La lettera, inviata a Michelle Donelan, segretaria di Stato per la scienza, l’innovazione e la tecnologia, è stata firmata tra gli altri da Graham Budd, direttore esecutivo del Faraday Institute for Science and Religion, dal pastore Philip McCormack, preside del Centro di teologia digitale allo Spurgeon’s College di Londra, e da Nathan Mladin, ricercatore senior presso il think tank Theos.

I firmatari sono tra i 30 leader di religiosi che hanno preso parte a un incontro sostenuto dal Forum per la Pace di Abu Dhabi e dalla Pontificia Accademia per la Vita del Vaticano, che si è svolto la scorsa settimana prima del vertice sulla sicurezza dell’intelligenza artificiale del Regno Unito, ed è stato presieduto dall’ex ministro degli Interni Sajid Javid.

In un prossimo incontro previsto per dicembre, il gruppo presenterà una nuova Commissione sull’intelligenza artificiale per la fede e la società civile con sede nel Regno Unito «con l’obiettivo di sfruttare le opportunità dell’intelligenza artificiale per la crescita umana proteggendo al contempo le comunità da potenziali danni».
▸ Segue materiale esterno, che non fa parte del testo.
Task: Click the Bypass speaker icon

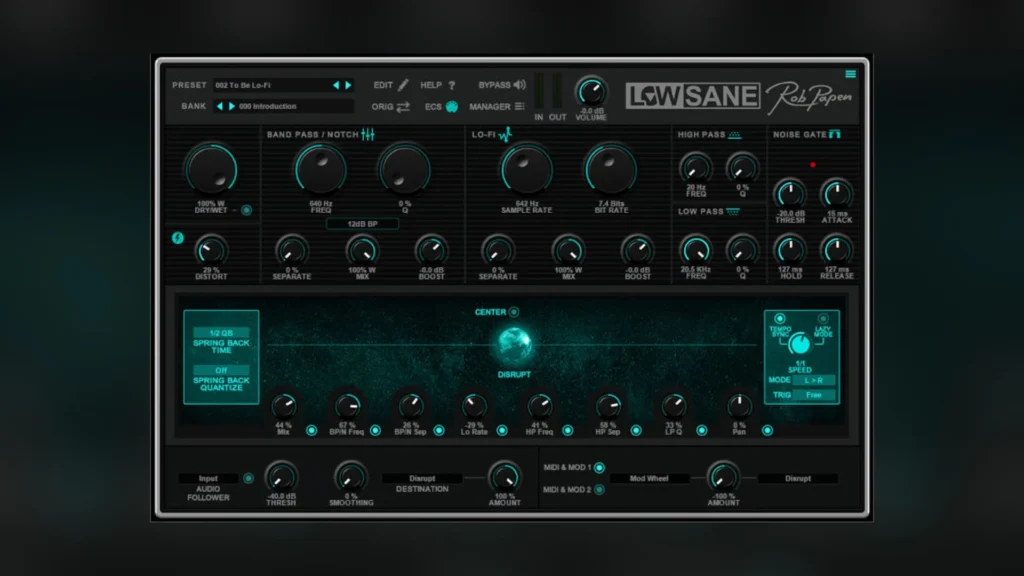Action: (518, 86)
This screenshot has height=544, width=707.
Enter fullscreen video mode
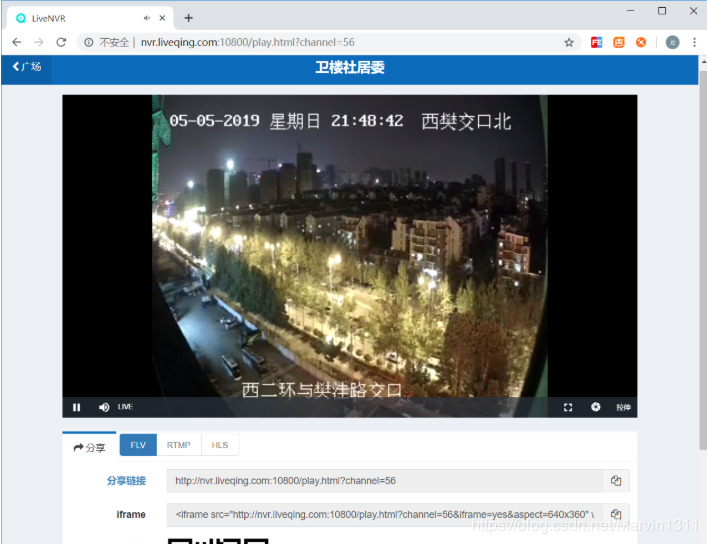pyautogui.click(x=568, y=407)
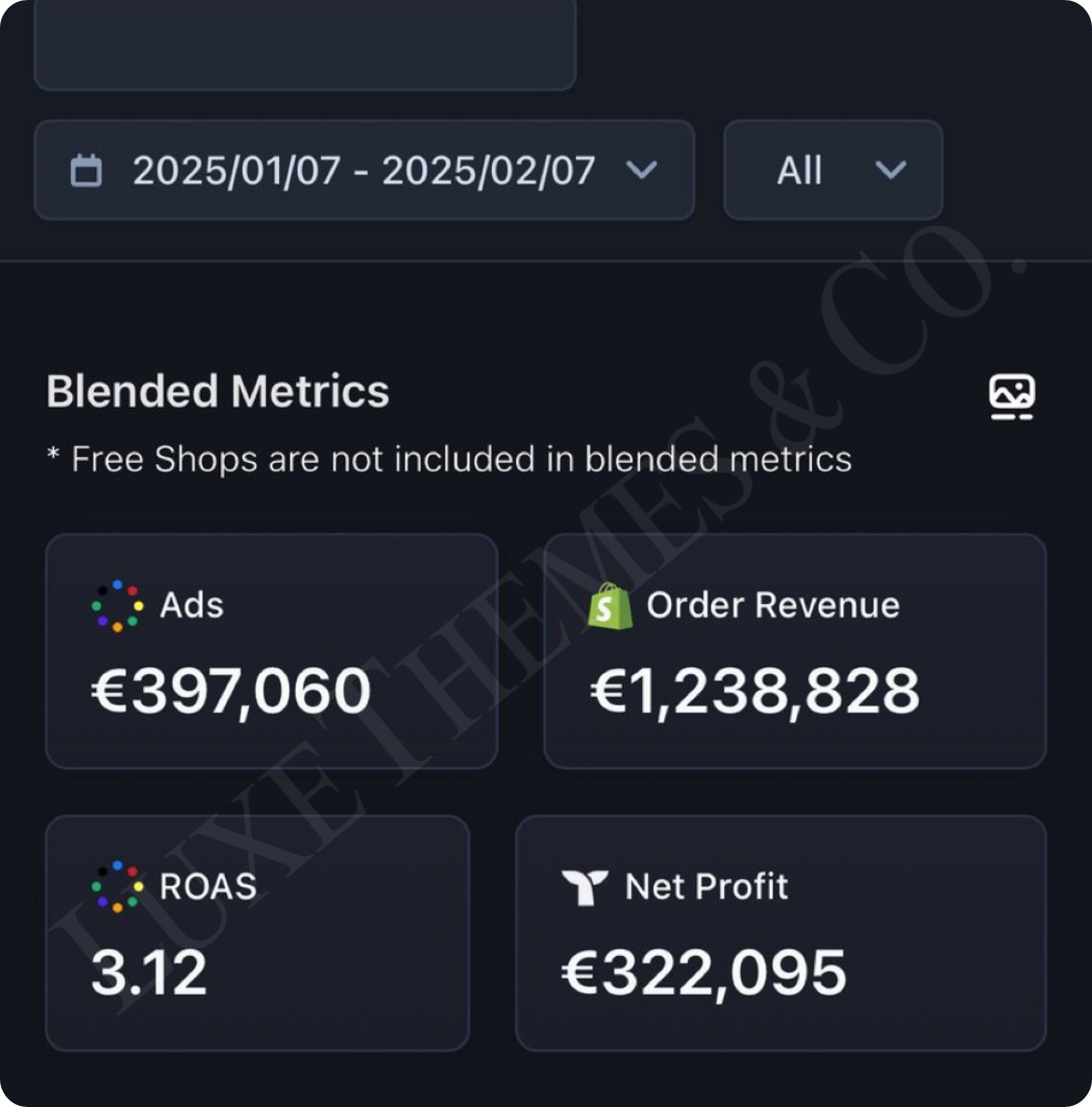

Scrivendo a Donelan prima del vertice, i leader religiosi hanno affermato che le comunità di fede, insieme alla società civile, hanno un ruolo importante da svolgere nel contribuire a sviluppare un quadro etico per l’IA.
Hanno avvertito che le implicazioni dell’intelligenza artificiale sollevano «importanti questioni etiche e probabilmente esistenziali che richiedono la nostra attenzione collettiva», e che esiste «chiaramente il rischio… che gli interessi commerciali ed economici a breve termine superino le preoccupazioni sociali ed etiche a lungo termine, qualora non si trovi il modo di coinvolgere un’ampia gamma di prospettive religiose e culturali».
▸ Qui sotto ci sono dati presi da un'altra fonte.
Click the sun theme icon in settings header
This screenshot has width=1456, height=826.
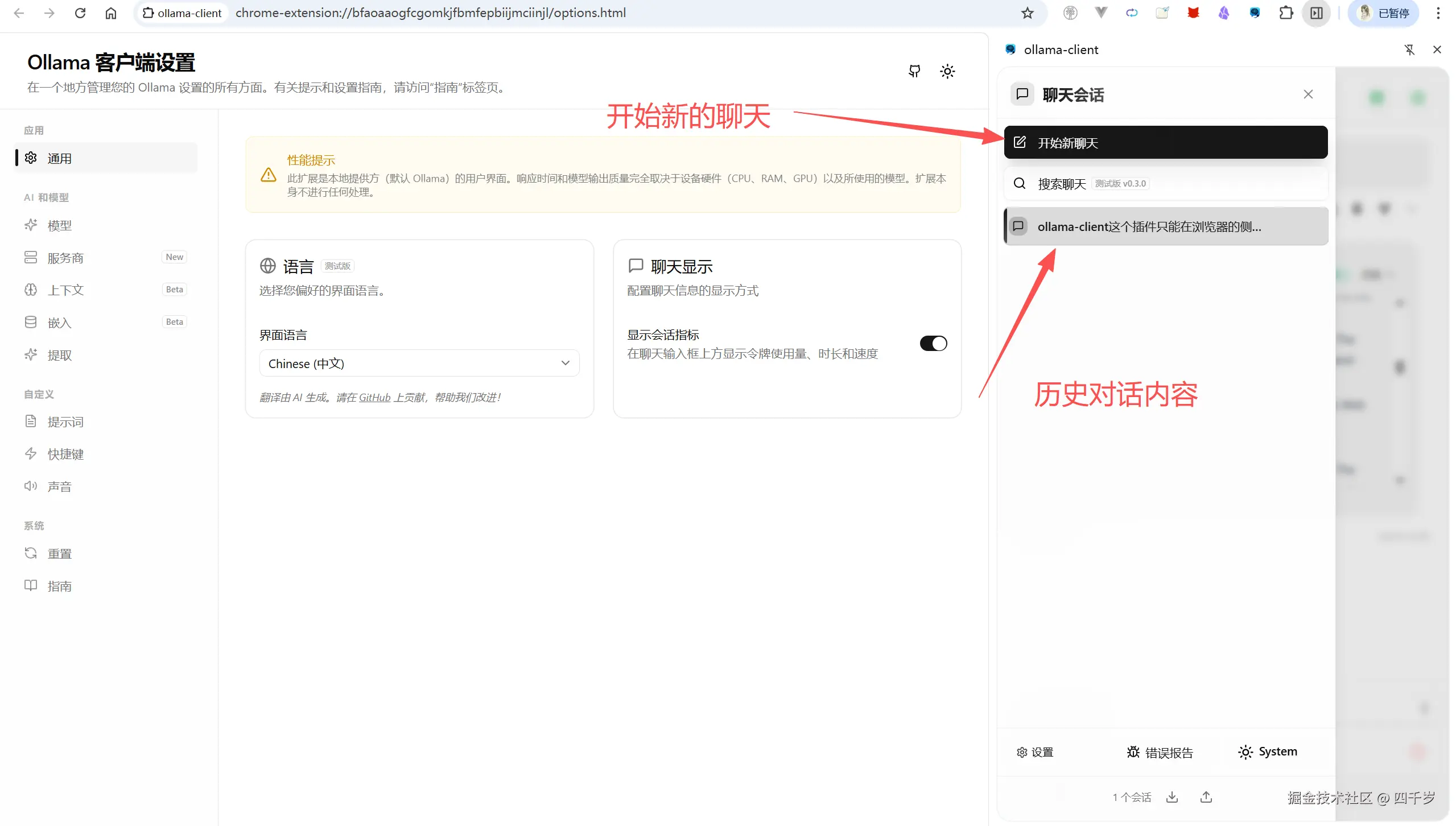tap(947, 71)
Inoltre, ammettendo di «non essere probabilmente esperti di intelligenza artificiale», sostengono tuttavia che è “imperativo” che «l’insieme variegato di preoccupazioni, punti di vista e raccomandazioni» dei leader religiosi e della società civile «vengano tenuti in debita considerazione».
«È nostra convinzione condivisa – hanno affermato – che, oltre a colmare il divario tra gli esperti tecnologici e il pubblico più ampio, le organizzazioni religiose e della società civile fungono da soggetti critici di controllo che responsabilizzano sia gli sviluppatori di intelligenza artificiale che i politici. (…) Abbiamo anche discusso di come la fede o le convinzioni personali e i gruppi della società civile siano spesso i primi a identificare i danni che possono colpire comunità specifiche».
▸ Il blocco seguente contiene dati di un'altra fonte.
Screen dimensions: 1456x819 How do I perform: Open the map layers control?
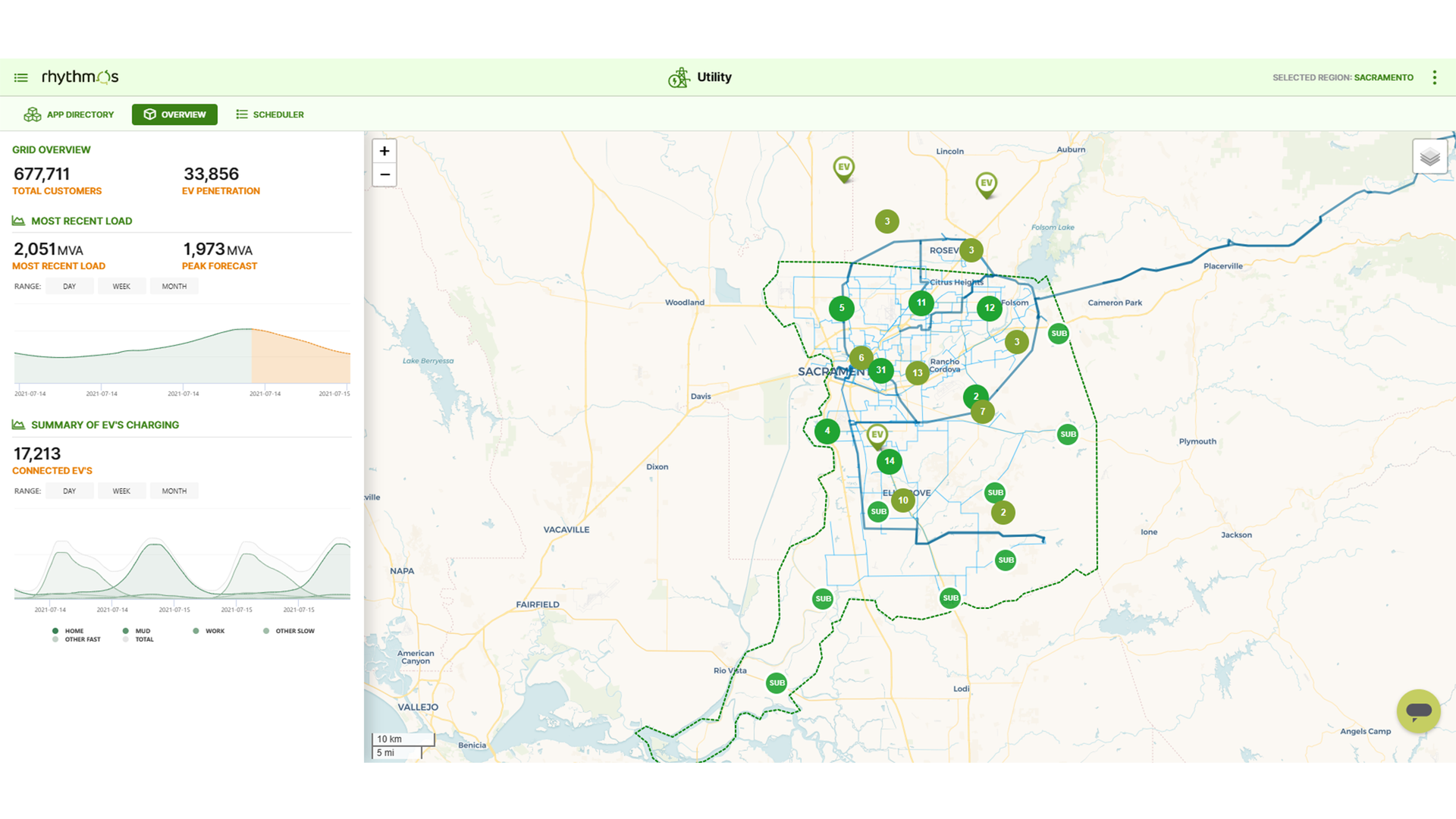[x=1429, y=157]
La lettera formula una serie di raccomandazioni, tra cui un appello a garantire la responsabilità e lo sviluppo di linee guida etiche, nonché sforzi per «colmare il divario nell’alfabetizzazione dell’intelligenza artificiale».
«C’è una mancanza di alfabetizzazione in materia di intelligenza artificiale in tutti i settori della società civile e soprattutto tra le comunità di fede o di credo», scrivono. «Questo deve essere riconosciuto e affrontato con urgenza per evitare di ampliare il divario tecnologico e preservare il diritto delle persone a fare scelte informate sui rischi dell’IA».